As soon as the boat slows, yank the dredge out of the water as quickly as possible and place it out of the way. On many outboard boats, the motor well provides temporary dredge stowage. But be careful to make sure every single line and teaser is completely inside the transom or you could foul your props while maneuvering on the fish.
Will that fish sometimes turn and charge the boat when you have the dredge halfway up? You bet. Will deploying the dredge take a lot of time and effort? Yes. Is that dredge going to pick up weeds, snag a line or three, or maybe even get into the prop once in a blue moon? Absolutely. But all the trials and tribulations are well worth the trouble. These things suck in fish like a baitball swimming right behind your boat.

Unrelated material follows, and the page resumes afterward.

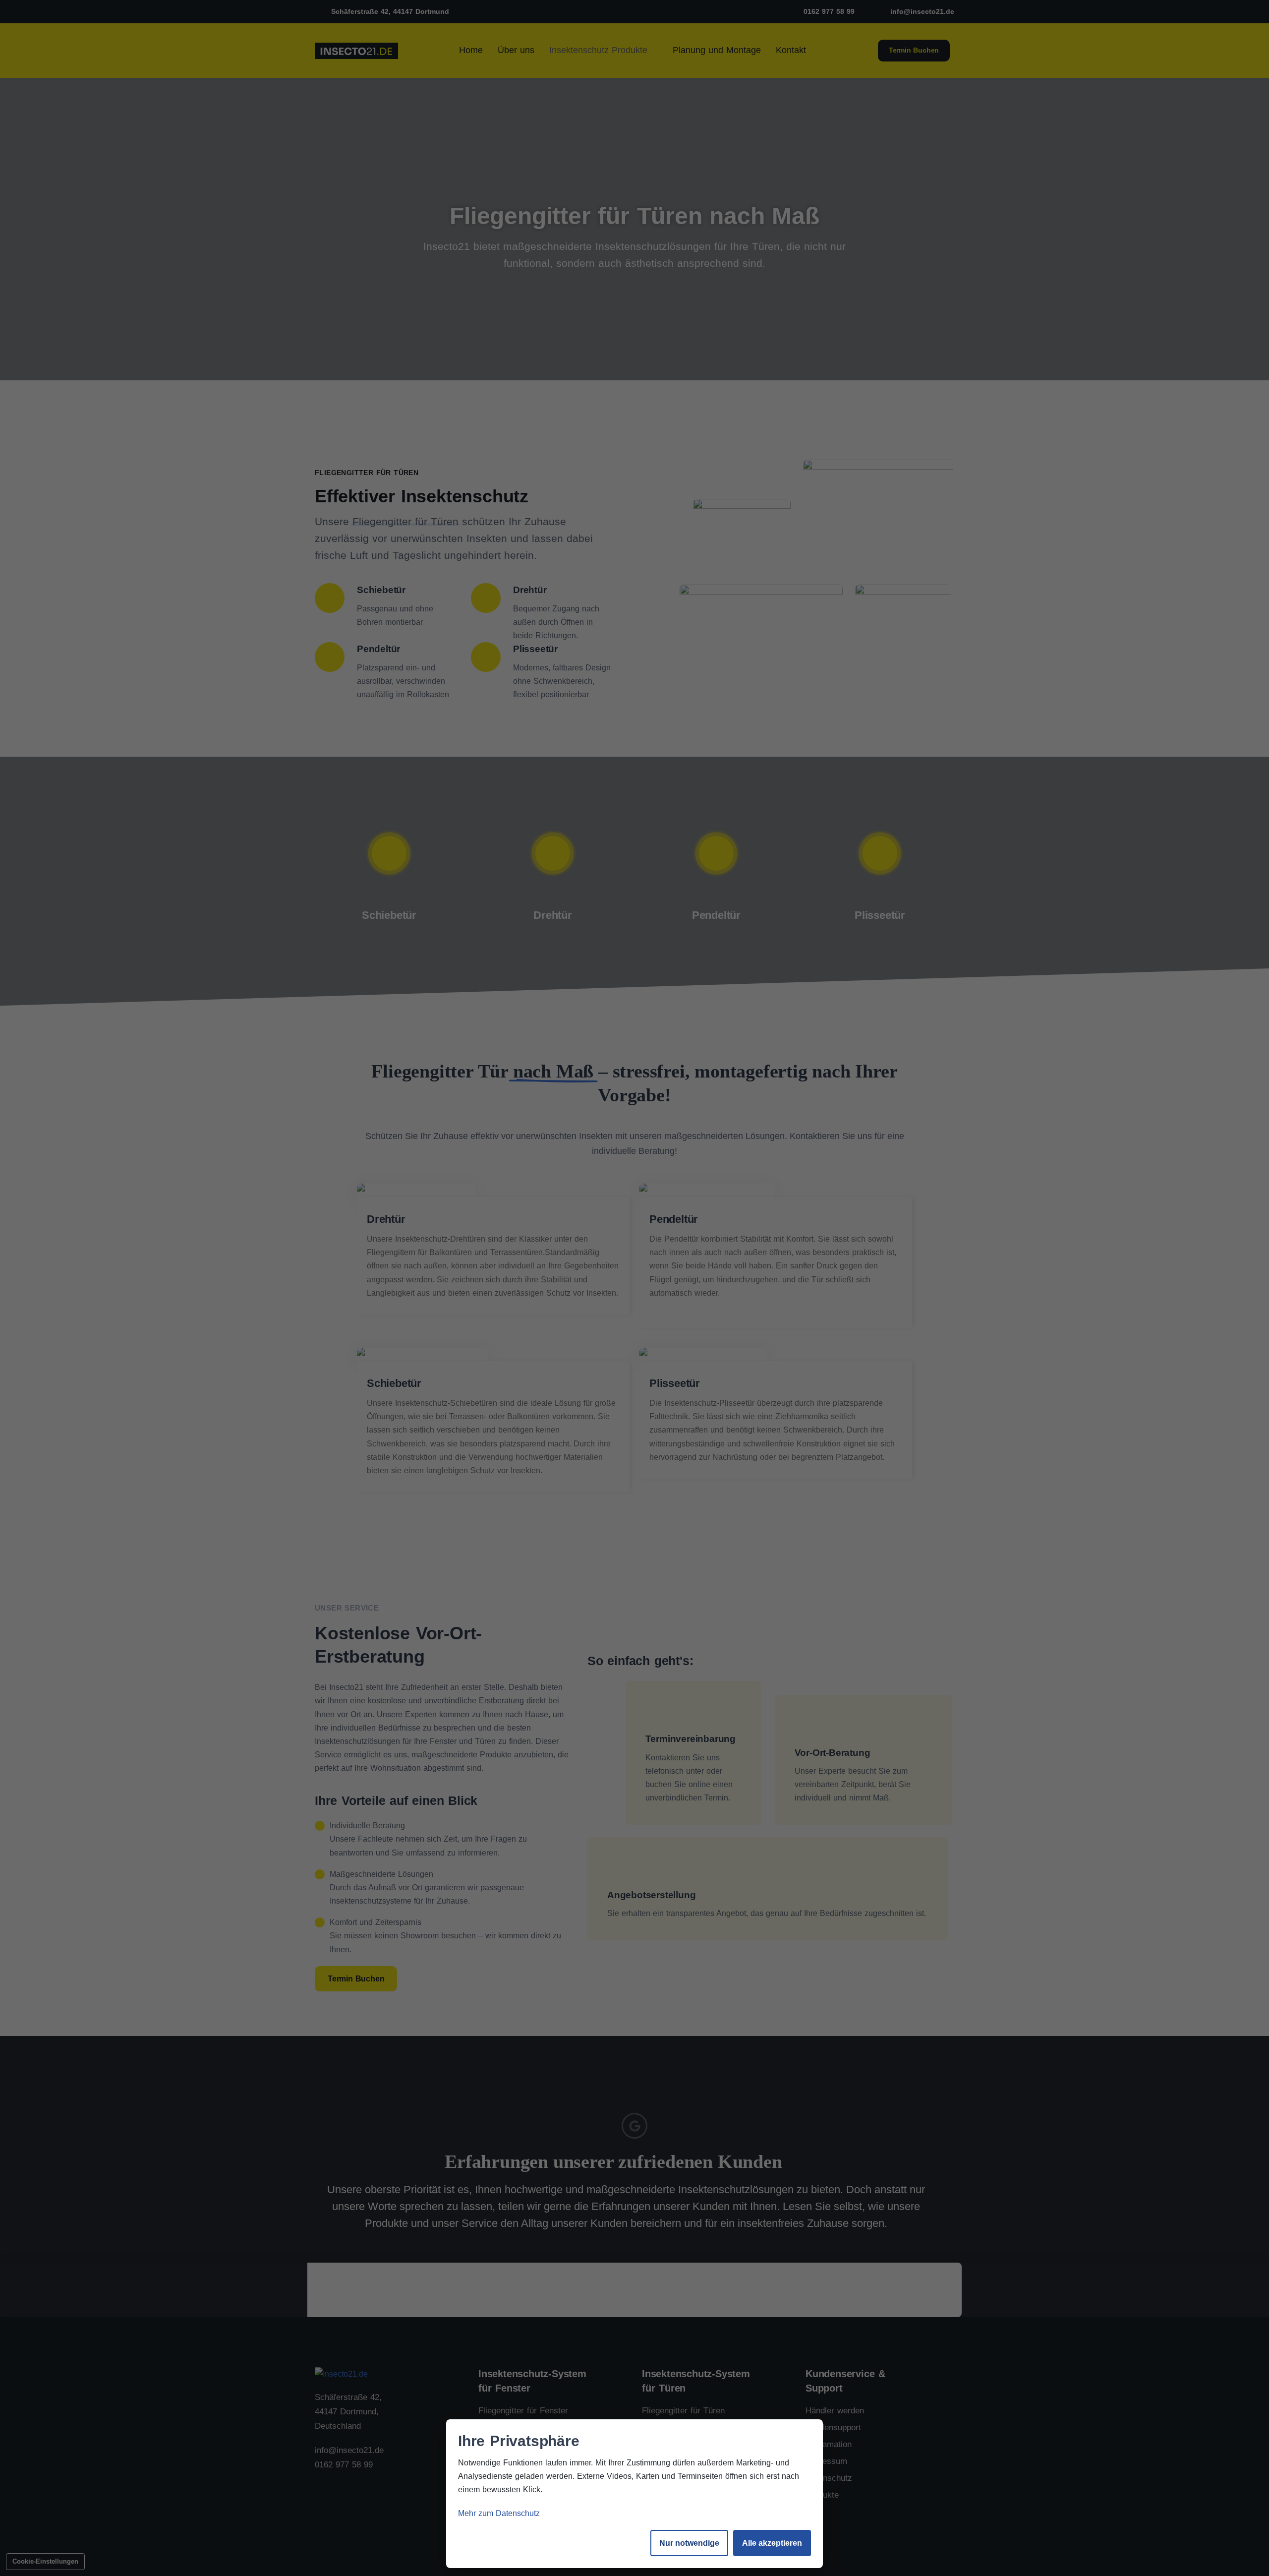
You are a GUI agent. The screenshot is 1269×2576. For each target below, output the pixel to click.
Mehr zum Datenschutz (499, 2513)
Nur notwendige (689, 2543)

Prospect While Using a Dredge
Prospect with a pitch bait, usually a naked chin-weighted ballyhoo that is held just behind the transom and then free-spooled so it sinks right past the dredge. With the bait about 10 feet behind the dredge, thumb the spool so water pressure forces the ballyhoo to swim back up to the surface. Let it swim there for a moment, then reel it in and begin the process again.
Although spotting fish that come in on the dredge presents the ideal opportunity, plenty of fish swim up to a dredge and are never spotted from the boat, as anyone who has watched dredge-cam footage can attest. Constantly prospecting gives you a better shot at these fish.